= Hūwašan =

Hūwašan (d. 1676) was a Qing dynasty official of the Irgen Gioro clan of Fe Ala assigned to the Manchu Bordered Yellow Banner. His ancestor, Selengge Hashū, joined to Nurhaci's tribe during the rise of the Jianzhou Jurchen leader.

== Biography ==
Hūwašan began his career as a bithe-si (imperial secretarial clerk) and was promoted from Assistant Minister of Personnel to a Director in the Ministry of Justice. In 1656, despite being a civil official, he accompanied General Irde on the Qing expedition against Zhoushan. During the battle, Hūwašan was the first to board an enemy vessel under a hail of arrows and stones. He suffered multiple wounds, including a severe sword injury that exposed his intestines. Holding his wound with one hand and wielding a sword with the other, he continued fighting, killing two enemies and wounding several more. Motivated by his leading example, his subordinates boarded the enemy ship, capturing more than one hundred enemy soldiers and one vessel. The main effort then launched a successful pursuit and won a decisive victory. For his military achievements, Hūwašan was awarded the hereditary rank of tuwašara hafan and promoted to Minister of the Court of the Imperial Stud. He was later promoted to Secretariat Academician and Deputy Minister of Rites, and in the early years of the Kangxi reign served as Academician of the Hongwen Academy.

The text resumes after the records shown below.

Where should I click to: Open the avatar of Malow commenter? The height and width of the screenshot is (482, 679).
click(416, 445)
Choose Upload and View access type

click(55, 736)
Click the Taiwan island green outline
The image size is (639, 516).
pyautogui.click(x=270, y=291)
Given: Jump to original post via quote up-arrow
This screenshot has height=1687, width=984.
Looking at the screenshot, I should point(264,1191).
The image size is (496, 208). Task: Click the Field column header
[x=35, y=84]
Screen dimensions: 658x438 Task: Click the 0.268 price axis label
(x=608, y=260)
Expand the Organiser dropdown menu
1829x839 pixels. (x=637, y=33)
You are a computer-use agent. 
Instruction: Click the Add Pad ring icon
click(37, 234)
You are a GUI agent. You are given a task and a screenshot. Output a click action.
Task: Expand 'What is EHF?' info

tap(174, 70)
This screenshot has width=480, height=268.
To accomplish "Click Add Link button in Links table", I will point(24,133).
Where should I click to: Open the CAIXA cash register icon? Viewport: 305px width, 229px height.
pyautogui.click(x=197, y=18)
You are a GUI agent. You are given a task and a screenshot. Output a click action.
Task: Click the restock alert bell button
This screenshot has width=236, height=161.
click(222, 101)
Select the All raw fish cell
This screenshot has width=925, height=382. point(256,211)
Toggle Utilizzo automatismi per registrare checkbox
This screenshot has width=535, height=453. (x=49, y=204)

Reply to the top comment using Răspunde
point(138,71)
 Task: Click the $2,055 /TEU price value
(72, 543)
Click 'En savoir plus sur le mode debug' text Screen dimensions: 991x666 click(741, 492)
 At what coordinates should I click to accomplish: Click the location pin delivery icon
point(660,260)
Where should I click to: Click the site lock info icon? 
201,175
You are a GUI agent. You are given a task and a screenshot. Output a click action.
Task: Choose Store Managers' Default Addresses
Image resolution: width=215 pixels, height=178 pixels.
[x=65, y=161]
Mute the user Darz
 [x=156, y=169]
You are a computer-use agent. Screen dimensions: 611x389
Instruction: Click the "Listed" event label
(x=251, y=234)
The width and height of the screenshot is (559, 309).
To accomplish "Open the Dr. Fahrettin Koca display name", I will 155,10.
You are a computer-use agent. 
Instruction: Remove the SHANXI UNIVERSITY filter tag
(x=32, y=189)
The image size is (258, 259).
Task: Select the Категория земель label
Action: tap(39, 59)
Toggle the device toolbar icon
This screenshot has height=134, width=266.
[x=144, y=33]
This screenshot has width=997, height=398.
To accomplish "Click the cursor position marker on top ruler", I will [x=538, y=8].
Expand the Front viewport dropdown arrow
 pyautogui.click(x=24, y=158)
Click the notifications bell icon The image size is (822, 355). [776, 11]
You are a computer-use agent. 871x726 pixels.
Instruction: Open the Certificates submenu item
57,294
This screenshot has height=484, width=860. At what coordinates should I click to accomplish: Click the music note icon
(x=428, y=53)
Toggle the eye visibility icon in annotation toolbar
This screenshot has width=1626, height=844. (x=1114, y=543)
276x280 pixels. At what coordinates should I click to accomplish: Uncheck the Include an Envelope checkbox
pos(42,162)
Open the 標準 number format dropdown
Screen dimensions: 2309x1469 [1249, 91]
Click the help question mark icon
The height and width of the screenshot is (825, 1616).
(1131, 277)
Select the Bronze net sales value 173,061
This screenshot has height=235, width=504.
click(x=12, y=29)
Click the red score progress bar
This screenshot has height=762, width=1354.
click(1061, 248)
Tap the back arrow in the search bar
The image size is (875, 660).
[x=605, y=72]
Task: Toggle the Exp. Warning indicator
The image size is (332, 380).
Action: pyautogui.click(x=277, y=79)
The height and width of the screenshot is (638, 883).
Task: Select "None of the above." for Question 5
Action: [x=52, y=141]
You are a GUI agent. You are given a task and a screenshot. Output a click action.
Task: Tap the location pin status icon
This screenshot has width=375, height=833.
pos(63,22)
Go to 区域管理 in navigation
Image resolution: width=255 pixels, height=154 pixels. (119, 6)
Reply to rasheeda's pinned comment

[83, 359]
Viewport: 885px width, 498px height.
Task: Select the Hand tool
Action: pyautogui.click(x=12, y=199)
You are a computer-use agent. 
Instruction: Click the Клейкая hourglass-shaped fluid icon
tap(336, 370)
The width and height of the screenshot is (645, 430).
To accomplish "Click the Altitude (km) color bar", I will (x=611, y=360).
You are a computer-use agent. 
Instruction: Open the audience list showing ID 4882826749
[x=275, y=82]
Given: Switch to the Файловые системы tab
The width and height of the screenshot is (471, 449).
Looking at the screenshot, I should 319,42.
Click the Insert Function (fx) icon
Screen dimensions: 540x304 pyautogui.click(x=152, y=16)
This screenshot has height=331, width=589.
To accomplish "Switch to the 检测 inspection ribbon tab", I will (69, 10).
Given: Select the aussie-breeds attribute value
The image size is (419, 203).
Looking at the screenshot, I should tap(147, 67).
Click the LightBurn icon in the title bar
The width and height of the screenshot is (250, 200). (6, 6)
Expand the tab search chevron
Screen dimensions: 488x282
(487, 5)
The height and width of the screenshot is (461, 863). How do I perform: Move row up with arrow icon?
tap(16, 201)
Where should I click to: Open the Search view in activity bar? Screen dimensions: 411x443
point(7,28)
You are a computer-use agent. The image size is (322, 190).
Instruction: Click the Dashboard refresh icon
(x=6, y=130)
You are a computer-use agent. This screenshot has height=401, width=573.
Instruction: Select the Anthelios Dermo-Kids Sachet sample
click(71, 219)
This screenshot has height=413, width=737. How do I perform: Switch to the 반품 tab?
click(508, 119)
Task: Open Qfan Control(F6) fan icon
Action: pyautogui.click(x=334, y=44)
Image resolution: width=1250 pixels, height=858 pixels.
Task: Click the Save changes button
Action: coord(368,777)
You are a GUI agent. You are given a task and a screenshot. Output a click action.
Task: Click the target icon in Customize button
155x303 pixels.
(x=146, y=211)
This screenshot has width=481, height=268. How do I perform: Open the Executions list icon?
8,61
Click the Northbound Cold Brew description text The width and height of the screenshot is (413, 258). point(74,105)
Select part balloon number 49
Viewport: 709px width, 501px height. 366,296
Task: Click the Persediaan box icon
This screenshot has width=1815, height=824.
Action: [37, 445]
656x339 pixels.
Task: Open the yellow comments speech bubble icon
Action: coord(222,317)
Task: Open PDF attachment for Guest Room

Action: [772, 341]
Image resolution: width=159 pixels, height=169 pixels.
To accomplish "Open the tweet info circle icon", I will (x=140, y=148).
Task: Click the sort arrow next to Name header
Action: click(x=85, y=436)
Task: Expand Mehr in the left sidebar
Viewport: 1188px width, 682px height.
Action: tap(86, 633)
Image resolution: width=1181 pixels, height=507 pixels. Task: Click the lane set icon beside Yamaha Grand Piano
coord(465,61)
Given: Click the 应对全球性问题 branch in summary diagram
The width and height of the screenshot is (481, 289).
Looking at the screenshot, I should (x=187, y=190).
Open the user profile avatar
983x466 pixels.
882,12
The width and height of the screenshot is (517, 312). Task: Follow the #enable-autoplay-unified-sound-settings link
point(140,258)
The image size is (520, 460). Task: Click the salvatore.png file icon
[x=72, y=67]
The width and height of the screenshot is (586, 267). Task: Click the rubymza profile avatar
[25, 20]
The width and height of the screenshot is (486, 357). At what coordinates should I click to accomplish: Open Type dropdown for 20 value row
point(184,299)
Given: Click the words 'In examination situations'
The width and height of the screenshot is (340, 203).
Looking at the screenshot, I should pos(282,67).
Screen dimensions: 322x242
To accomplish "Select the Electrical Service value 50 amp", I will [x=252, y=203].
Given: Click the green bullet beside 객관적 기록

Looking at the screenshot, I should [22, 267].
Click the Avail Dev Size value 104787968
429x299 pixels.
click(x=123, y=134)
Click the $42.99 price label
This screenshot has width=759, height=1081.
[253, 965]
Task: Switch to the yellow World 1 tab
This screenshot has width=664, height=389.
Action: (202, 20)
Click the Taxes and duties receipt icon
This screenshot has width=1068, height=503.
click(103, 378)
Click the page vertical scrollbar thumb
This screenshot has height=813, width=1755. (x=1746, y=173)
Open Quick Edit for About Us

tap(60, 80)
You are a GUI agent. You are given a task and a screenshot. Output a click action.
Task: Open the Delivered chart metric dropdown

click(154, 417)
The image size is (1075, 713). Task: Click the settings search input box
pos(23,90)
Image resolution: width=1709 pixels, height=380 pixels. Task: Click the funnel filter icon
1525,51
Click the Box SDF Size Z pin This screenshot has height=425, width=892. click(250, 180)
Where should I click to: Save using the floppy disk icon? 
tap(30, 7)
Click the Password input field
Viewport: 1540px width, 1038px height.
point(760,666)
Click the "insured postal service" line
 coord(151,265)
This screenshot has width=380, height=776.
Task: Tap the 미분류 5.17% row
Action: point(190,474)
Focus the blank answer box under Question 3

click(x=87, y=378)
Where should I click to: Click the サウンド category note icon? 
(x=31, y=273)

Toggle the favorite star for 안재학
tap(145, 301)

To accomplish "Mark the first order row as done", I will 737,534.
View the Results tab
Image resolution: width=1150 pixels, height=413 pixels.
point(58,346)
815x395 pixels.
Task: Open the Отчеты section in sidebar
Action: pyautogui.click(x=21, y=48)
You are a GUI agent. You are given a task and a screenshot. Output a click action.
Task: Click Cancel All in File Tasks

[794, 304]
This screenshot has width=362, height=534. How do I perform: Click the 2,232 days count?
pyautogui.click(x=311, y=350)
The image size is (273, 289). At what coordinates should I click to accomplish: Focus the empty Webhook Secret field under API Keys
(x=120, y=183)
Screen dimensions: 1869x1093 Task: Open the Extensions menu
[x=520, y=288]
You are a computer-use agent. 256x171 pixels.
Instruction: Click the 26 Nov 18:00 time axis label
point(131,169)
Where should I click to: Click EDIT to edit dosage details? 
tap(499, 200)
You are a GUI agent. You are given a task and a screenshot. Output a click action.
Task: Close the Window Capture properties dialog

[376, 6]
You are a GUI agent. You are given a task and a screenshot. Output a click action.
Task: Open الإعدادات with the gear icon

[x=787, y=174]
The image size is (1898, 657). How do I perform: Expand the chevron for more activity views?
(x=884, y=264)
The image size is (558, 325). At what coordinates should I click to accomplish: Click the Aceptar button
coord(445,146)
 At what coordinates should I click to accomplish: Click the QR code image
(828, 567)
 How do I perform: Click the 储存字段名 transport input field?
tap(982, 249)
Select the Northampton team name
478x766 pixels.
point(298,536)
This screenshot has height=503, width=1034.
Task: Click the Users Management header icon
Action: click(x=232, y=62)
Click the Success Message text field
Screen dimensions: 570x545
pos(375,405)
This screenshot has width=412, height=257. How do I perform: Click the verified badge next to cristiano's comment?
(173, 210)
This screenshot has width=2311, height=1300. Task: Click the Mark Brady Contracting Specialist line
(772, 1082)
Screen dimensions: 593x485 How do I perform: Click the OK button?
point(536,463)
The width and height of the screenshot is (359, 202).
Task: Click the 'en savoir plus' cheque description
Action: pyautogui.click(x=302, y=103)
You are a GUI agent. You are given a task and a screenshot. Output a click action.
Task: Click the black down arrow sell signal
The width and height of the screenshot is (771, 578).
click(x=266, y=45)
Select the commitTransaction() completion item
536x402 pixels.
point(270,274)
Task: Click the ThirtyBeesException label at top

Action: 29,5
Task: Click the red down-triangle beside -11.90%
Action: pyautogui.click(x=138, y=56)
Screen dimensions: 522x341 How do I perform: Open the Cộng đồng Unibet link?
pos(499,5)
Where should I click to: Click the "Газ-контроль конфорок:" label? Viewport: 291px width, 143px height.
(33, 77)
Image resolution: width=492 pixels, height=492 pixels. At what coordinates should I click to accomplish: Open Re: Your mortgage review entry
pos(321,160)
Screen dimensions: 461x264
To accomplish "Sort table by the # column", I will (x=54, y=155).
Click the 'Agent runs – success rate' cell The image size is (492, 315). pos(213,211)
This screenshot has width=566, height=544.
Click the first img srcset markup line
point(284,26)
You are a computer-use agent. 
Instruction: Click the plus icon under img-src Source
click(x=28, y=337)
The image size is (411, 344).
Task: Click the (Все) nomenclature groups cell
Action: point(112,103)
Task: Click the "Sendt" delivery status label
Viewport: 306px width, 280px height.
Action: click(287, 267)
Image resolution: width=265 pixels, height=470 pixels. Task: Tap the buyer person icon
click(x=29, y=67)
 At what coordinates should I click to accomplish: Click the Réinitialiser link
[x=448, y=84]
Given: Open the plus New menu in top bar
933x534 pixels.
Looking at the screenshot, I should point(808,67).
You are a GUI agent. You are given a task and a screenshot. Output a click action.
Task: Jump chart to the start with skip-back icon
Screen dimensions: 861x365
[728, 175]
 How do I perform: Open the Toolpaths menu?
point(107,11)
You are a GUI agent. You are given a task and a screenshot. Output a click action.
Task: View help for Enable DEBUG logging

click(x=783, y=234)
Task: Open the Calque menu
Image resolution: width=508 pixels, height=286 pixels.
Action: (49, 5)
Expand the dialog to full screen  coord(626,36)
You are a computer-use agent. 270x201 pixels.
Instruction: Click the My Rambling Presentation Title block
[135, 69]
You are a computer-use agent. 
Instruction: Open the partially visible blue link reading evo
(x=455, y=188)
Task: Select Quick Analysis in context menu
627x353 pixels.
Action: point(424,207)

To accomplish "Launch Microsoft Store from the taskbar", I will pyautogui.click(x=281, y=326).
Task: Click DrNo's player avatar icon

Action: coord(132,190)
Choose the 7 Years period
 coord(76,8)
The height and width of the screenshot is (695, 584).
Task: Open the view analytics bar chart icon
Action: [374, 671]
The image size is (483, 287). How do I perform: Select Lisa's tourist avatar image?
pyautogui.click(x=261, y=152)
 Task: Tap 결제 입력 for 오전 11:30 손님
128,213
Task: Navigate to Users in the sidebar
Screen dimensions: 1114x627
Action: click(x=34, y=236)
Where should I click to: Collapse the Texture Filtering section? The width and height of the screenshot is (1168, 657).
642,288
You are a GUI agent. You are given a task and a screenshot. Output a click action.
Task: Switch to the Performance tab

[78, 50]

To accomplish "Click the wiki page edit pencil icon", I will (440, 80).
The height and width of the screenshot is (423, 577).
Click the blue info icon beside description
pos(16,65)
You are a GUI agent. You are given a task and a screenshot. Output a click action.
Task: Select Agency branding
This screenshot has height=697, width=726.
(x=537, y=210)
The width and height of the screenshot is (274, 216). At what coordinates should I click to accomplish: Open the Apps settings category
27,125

In 1670, Hūwašan was appointed Governor of Gansu. He requested tax exemptions for refugees displaced by famine. At the time, a major epidemic had broken out in Xihe and Lixian. Hūwašan opened government granaries to provide relief and, with the spring plowing season approaching, purchased farming oxen for agricultural use. The relevant ministry accused him of violating regulations, but the Kangxi Emperor pardoned him. After the outbreak of the Revolt of the Three Feudatories, Wang Fuchen, one of the Qing commanders in Shaanxi, rebelled against the Qing and seized Lanzhou. Hūwašan, together with Zhang Yong (張勇), Wang Jinbao (王進宝), Chen Fu (陳福), and Sun Sike (孫思克), advanced from several directions and recaptured the city. He subsequently joined Zhang Yong in recovering Hezhou, Taozhou, and Gongchang. These achievements earned him imperial commendation from the Kangxi Emperor. Hūwašan died in 1676 while serving as Governor of Gansu.

His grandson Dexin (德新) passed the imperial examination as a Jinshi in 1715 and later achieved to the position of Deputy Minister of Works in Mukden.